Restate the listing below word for word.

(DATA EXTRACT Opens)

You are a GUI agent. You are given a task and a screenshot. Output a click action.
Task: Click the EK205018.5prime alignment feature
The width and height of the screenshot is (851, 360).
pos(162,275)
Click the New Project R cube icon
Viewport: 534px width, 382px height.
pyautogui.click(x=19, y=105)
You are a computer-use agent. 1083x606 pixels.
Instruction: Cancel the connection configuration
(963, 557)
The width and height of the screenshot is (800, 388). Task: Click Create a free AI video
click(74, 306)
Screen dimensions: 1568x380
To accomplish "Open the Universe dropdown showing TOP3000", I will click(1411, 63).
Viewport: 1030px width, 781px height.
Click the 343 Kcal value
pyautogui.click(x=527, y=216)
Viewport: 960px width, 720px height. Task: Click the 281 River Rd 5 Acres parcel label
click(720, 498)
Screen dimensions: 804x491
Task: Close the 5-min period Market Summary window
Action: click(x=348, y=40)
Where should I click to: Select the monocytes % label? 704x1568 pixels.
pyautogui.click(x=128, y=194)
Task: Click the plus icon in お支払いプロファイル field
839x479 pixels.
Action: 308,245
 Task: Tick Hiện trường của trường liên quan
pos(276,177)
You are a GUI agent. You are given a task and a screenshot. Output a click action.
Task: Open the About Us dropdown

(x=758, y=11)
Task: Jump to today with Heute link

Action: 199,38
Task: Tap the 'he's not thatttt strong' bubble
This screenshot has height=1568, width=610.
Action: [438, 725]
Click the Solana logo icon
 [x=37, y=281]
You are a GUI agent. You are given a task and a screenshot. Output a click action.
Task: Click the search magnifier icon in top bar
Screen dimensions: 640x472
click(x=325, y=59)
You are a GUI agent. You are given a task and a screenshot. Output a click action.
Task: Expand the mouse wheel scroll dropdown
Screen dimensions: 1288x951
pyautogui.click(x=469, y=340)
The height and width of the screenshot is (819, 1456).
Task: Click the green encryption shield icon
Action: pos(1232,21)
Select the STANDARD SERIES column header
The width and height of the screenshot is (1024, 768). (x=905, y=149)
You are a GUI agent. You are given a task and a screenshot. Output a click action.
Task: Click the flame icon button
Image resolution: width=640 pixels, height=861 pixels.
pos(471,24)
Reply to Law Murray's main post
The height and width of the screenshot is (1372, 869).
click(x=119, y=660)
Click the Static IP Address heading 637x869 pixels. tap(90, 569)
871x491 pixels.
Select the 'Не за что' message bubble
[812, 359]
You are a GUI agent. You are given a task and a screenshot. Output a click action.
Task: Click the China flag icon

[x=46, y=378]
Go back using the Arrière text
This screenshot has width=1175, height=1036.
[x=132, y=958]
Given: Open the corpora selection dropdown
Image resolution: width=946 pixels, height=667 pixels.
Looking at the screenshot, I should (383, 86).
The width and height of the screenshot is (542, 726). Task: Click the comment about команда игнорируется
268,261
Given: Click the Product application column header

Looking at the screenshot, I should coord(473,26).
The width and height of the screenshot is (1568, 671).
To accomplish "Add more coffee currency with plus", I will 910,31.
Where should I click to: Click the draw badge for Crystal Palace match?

(DATA EXTRACT Closes)

* WRITTEN SOLUTION:
You are a GUI agent. You are given a task and a screenshot. Output a click action.
Task: Click the EK205018.5prime alignment feature
The width and height of the screenshot is (851, 360).
pos(162,275)
Click the New Project R cube icon
Viewport: 534px width, 382px height.
pyautogui.click(x=19, y=105)
You are a computer-use agent. 1083x606 pixels.
Instruction: Cancel the connection configuration
(963, 557)
The width and height of the screenshot is (800, 388). Task: Click Create a free AI video
click(74, 306)
Screen dimensions: 1568x380
To accomplish "Open the Universe dropdown showing TOP3000", I will click(1411, 63).
Viewport: 1030px width, 781px height.
Click the 343 Kcal value
pyautogui.click(x=527, y=216)
Viewport: 960px width, 720px height. Task: Click the 281 River Rd 5 Acres parcel label
click(720, 498)
Screen dimensions: 804x491
Task: Close the 5-min period Market Summary window
Action: click(x=348, y=40)
Where should I click to: Select the monocytes % label? 704x1568 pixels.
pyautogui.click(x=128, y=194)
Task: Click the plus icon in お支払いプロファイル field
839x479 pixels.
Action: 308,245
 Task: Tick Hiện trường của trường liên quan
pos(276,177)
You are a GUI agent. You are given a task and a screenshot. Output a click action.
Task: Open the About Us dropdown

(x=758, y=11)
Task: Jump to today with Heute link

Action: 199,38
Task: Tap the 'he's not thatttt strong' bubble
This screenshot has height=1568, width=610.
Action: [438, 725]
Click the Solana logo icon
 [x=37, y=281]
You are a GUI agent. You are given a task and a screenshot. Output a click action.
Task: Click the search magnifier icon in top bar
Screen dimensions: 640x472
click(x=325, y=59)
You are a GUI agent. You are given a task and a screenshot. Output a click action.
Task: Expand the mouse wheel scroll dropdown
Screen dimensions: 1288x951
pyautogui.click(x=469, y=340)
The height and width of the screenshot is (819, 1456).
Task: Click the green encryption shield icon
Action: pos(1232,21)
Select the STANDARD SERIES column header
The width and height of the screenshot is (1024, 768). (x=905, y=149)
You are a GUI agent. You are given a task and a screenshot. Output a click action.
Task: Click the flame icon button
Image resolution: width=640 pixels, height=861 pixels.
pos(471,24)
Reply to Law Murray's main post
The height and width of the screenshot is (1372, 869).
click(x=119, y=660)
Click the Static IP Address heading 637x869 pixels. tap(90, 569)
871x491 pixels.
Select the 'Не за что' message bubble
[812, 359]
You are a GUI agent. You are given a task and a screenshot. Output a click action.
Task: Click the China flag icon

[x=46, y=378]
Go back using the Arrière text
This screenshot has width=1175, height=1036.
[x=132, y=958]
Given: Open the corpora selection dropdown
Image resolution: width=946 pixels, height=667 pixels.
Looking at the screenshot, I should (383, 86).
The width and height of the screenshot is (542, 726). Task: Click the comment about команда игнорируется
268,261
Given: Click the Product application column header

Looking at the screenshot, I should coord(473,26).
The width and height of the screenshot is (1568, 671).
To accomplish "Add more coffee currency with plus", I will 910,31.
Where should I click to: Click the draw badge for Crystal Palace match?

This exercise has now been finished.